Transplant tolerance associated with a Th1 response and not broken by IL-4, IL-5, and TGF-beta blockade or Th1 cytokine administration.

BACKGROUND

Specific transplant tolerance is mediated by CD4 T cells that die unless supported by T-cell derived cytokines and donor antigen. This study examined the role of Th1 and Th2 cytokines in the maintenance of tolerance.

METHODS

Tolerance to fully allogeneic PVG cardiac allografts in DA rats was induced by short-term anti-CD3 monoclonal antibody therapy. Responses of tolerant cells to donor and third party antigen were assessed in vivo by examination of the infiltrate in the heart and application of skin grafts, and in vitro in mixed lymphocyte culture. Cell subsets were stained, induction of cytokine mRNA assayed by reverse-transcriptase polymerase chain reaction and the role of cytokines determined by treating with blocking monoclonal antibody to cytokines or cytokine administration.

RESULTS

Tolerated grafts had a T cell and macrophage infiltrate with increased mRNA for Th1 cytokines, interleukin (IL)-2, and interferon (IFN)-gamma but not Th2 cytokines.

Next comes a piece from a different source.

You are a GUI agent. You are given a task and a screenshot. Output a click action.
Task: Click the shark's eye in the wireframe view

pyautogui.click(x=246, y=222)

Peripheral lymphocytes proliferated in mixed lymphocyte culture and expressed Th1 cytokine mRNA. Tolerant hosts accepted PVG and rejected Lewis skin allografts and the lymph nodes draining both these grafts had similar induction of Th1 and Th2 cytokine mRNA. Treatment of tolerant rats with Th1 cytokines IL-2, IFN-gamma, and IL-12p70 or monoclonal antibody that blocked IL-4, IL-5, and transforming growth factor-beta did not prevent acceptance of PVG skin grafts.

CONCLUSIONS

These studies in a model of tolerance regulated by CD4CD25 T cells demonstrated there was no defect in Th1 responses. Tolerance was due to regulation that was not solely dependent on IL-4, IL-5, or transforming growth factor-beta and was not inactivated or overwhelmed by administration of Th1 cytokines, IL-2, IFN-gamma or IL-12p70.